[Available records Boundary: Start]

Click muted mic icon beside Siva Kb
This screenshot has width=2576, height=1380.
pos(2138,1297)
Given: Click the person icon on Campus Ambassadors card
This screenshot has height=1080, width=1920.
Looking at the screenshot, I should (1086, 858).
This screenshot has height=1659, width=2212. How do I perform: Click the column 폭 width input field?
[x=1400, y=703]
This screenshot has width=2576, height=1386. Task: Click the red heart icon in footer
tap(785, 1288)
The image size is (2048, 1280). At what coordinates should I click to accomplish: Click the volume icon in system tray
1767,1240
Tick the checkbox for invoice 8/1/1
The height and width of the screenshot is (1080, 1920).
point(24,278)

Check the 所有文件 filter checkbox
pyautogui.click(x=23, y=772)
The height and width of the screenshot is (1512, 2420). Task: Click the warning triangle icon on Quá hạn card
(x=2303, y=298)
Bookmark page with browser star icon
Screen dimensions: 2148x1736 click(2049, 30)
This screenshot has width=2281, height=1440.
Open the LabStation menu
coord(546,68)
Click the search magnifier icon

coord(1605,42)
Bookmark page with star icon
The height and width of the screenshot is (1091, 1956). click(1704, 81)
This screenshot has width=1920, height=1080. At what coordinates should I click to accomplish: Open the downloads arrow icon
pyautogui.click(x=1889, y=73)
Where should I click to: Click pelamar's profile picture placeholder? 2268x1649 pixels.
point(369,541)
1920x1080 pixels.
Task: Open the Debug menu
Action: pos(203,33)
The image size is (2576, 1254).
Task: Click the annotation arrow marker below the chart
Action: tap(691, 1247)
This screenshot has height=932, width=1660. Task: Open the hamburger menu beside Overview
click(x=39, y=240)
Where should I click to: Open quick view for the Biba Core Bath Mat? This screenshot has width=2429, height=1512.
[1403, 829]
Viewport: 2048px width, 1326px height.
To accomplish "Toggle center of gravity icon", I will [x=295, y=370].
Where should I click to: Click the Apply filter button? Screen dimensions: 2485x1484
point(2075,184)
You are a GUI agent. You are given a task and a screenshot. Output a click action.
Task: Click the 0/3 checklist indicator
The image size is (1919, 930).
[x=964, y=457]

[Available records Boundary: End]

◆ **Task item**
With nothing left out, output the whole listing exactly.

◆ **Written solution**
Click muted mic icon beside Siva Kb
This screenshot has width=2576, height=1380.
pos(2138,1297)
Given: Click the person icon on Campus Ambassadors card
This screenshot has height=1080, width=1920.
Looking at the screenshot, I should (1086, 858).
This screenshot has height=1659, width=2212. How do I perform: Click the column 폭 width input field?
[x=1400, y=703]
This screenshot has width=2576, height=1386. Task: Click the red heart icon in footer
tap(785, 1288)
The image size is (2048, 1280). At what coordinates should I click to accomplish: Click the volume icon in system tray
1767,1240
Tick the checkbox for invoice 8/1/1
The height and width of the screenshot is (1080, 1920).
point(24,278)

Check the 所有文件 filter checkbox
pyautogui.click(x=23, y=772)
The height and width of the screenshot is (1512, 2420). Task: Click the warning triangle icon on Quá hạn card
(x=2303, y=298)
Bookmark page with browser star icon
Screen dimensions: 2148x1736 click(2049, 30)
This screenshot has width=2281, height=1440.
Open the LabStation menu
coord(546,68)
Click the search magnifier icon

coord(1605,42)
Bookmark page with star icon
The height and width of the screenshot is (1091, 1956). click(1704, 81)
This screenshot has width=1920, height=1080. At what coordinates should I click to accomplish: Open the downloads arrow icon
pyautogui.click(x=1889, y=73)
Where should I click to: Click pelamar's profile picture placeholder? 2268x1649 pixels.
point(369,541)
1920x1080 pixels.
Task: Open the Debug menu
Action: pos(203,33)
The image size is (2576, 1254).
Task: Click the annotation arrow marker below the chart
Action: tap(691, 1247)
This screenshot has height=932, width=1660. Task: Open the hamburger menu beside Overview
click(x=39, y=240)
Where should I click to: Open quick view for the Biba Core Bath Mat? This screenshot has width=2429, height=1512.
[1403, 829]
Viewport: 2048px width, 1326px height.
To accomplish "Toggle center of gravity icon", I will [x=295, y=370].
Where should I click to: Click the Apply filter button? Screen dimensions: 2485x1484
point(2075,184)
You are a GUI agent. You are given a task and a screenshot. Output a click action.
Task: Click the 0/3 checklist indicator
The image size is (1919, 930).
[x=964, y=457]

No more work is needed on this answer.